▶ [TASK INSTRUCTIONS]: An exact copy is the goal: every line from the one containing "The image size" to the end of the material below, pictures excluded.

▶ [RECORDS PROVIDED]:
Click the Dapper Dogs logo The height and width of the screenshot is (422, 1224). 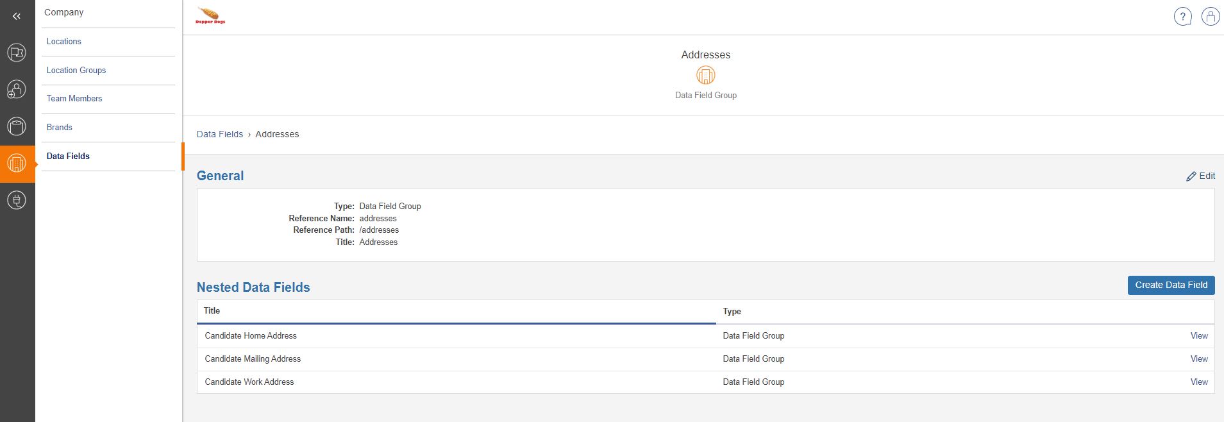pos(210,16)
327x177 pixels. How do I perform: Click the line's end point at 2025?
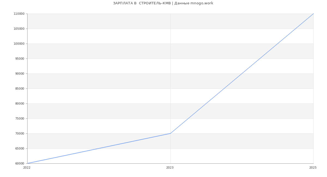[x=313, y=14]
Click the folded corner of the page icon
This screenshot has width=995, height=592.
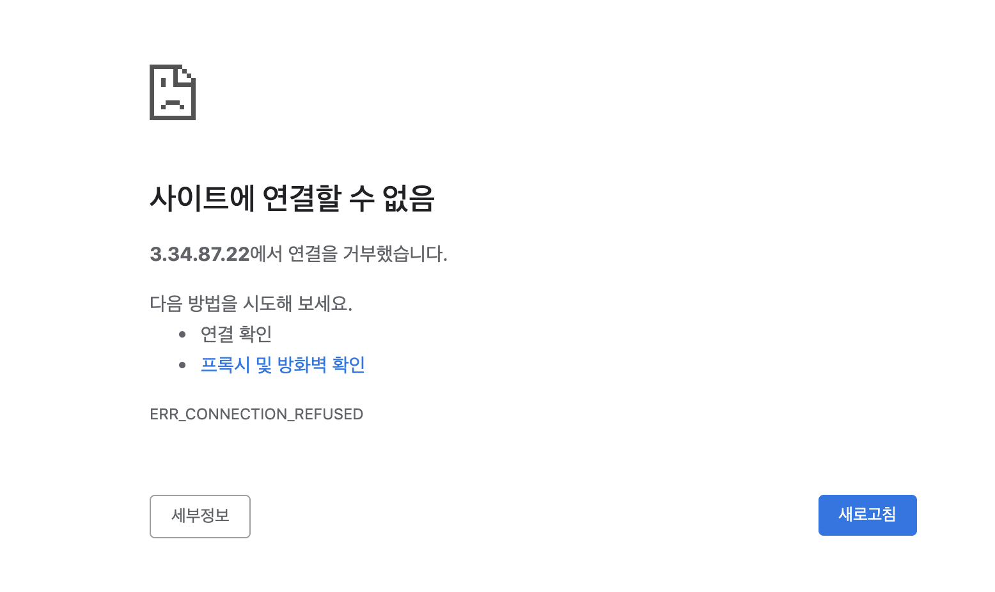point(187,74)
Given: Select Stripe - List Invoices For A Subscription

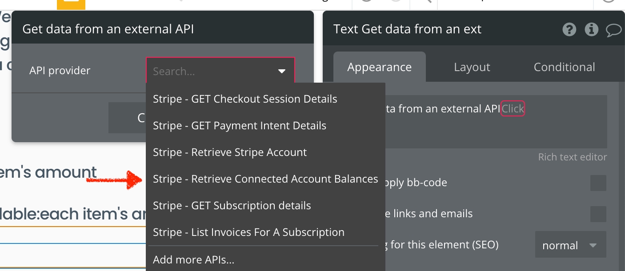Looking at the screenshot, I should 248,232.
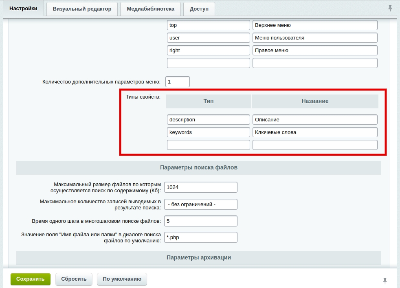Select the Настройки tab
This screenshot has width=400, height=288.
point(23,9)
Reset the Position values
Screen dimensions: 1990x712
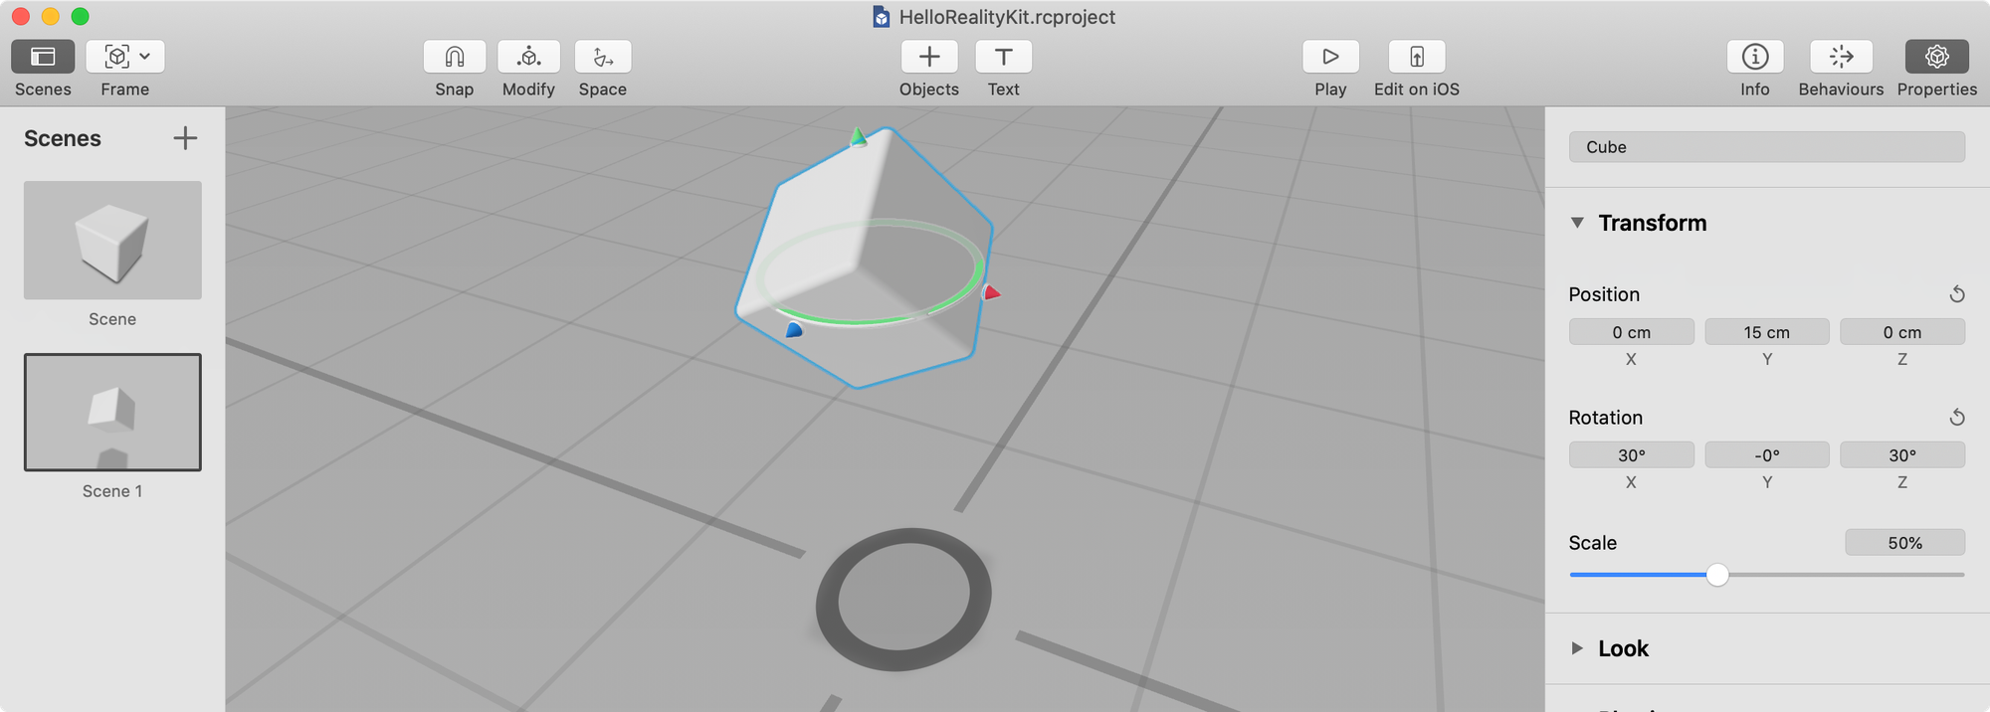click(x=1956, y=294)
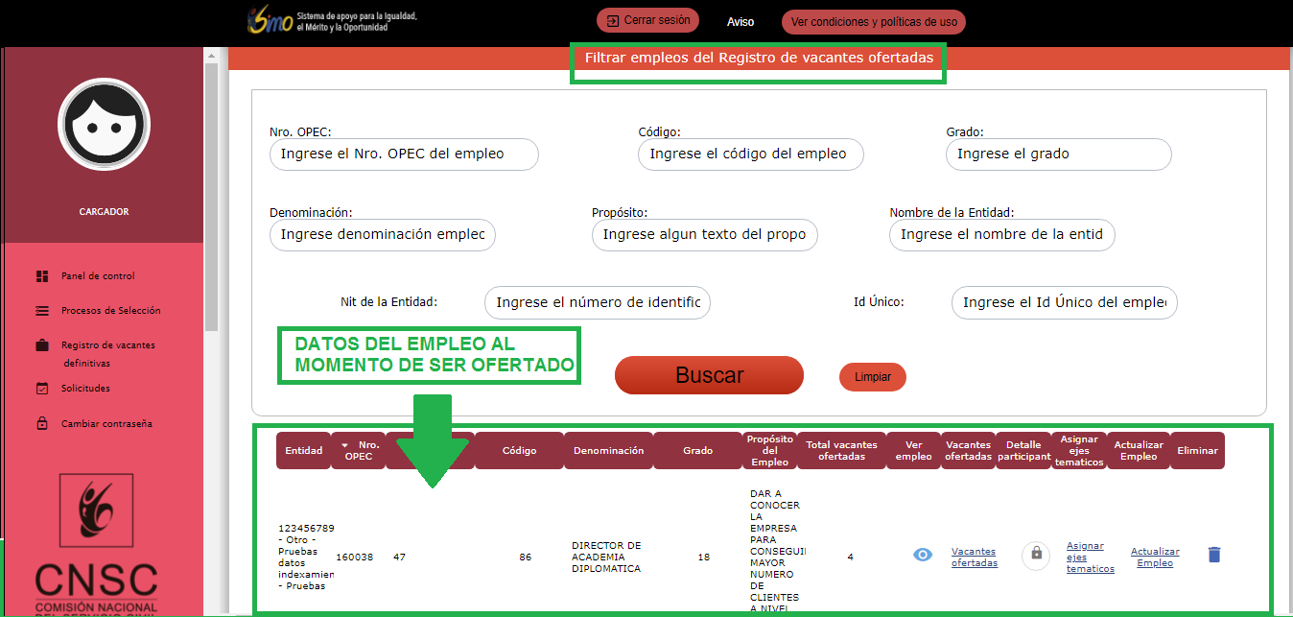Image resolution: width=1293 pixels, height=617 pixels.
Task: Click the user avatar profile picture
Action: point(104,125)
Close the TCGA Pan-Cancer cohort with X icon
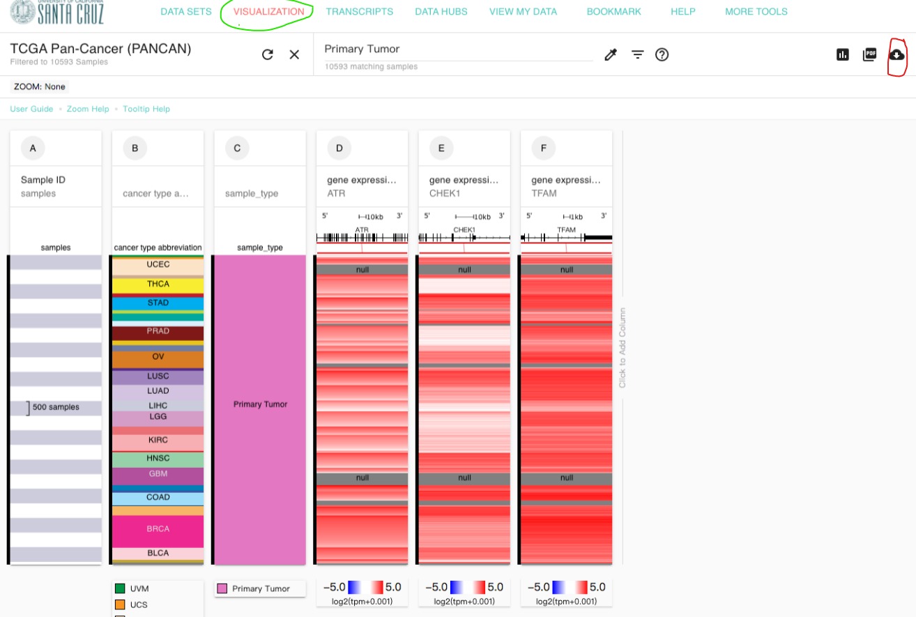The width and height of the screenshot is (916, 617). click(294, 54)
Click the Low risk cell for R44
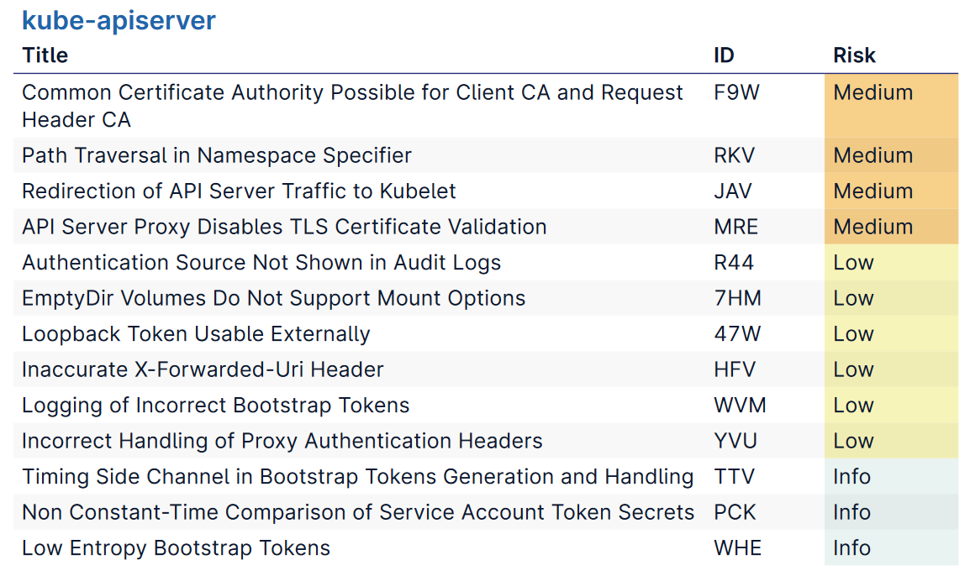Screen dimensions: 970x576 click(x=853, y=263)
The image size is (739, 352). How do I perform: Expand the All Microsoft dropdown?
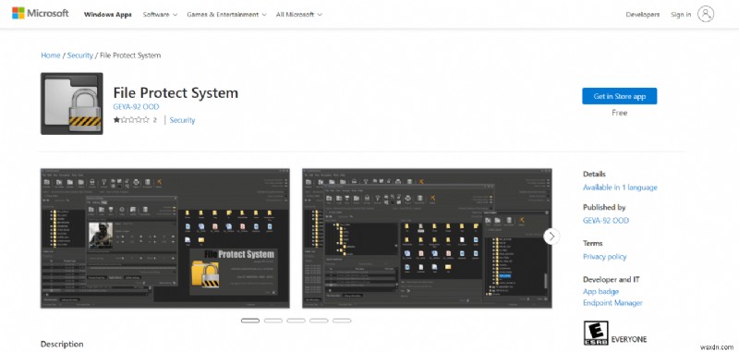click(298, 15)
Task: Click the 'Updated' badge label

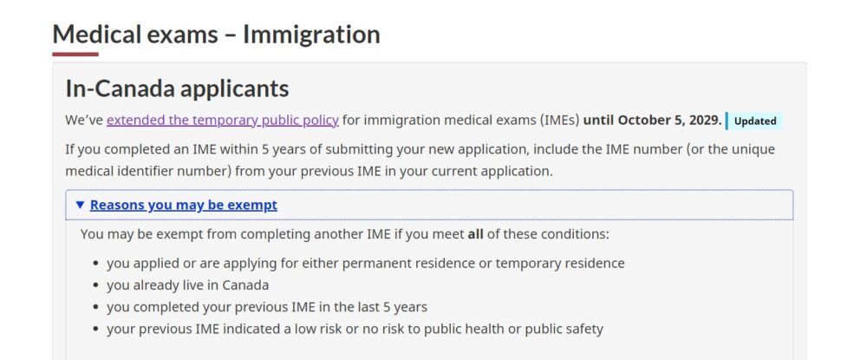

▶ [THE COMPLETED TASK]:
The image size is (739, 352). How do I perform: Expand the All Microsoft dropdown?
click(298, 15)
Task: Click the 'Updated' badge label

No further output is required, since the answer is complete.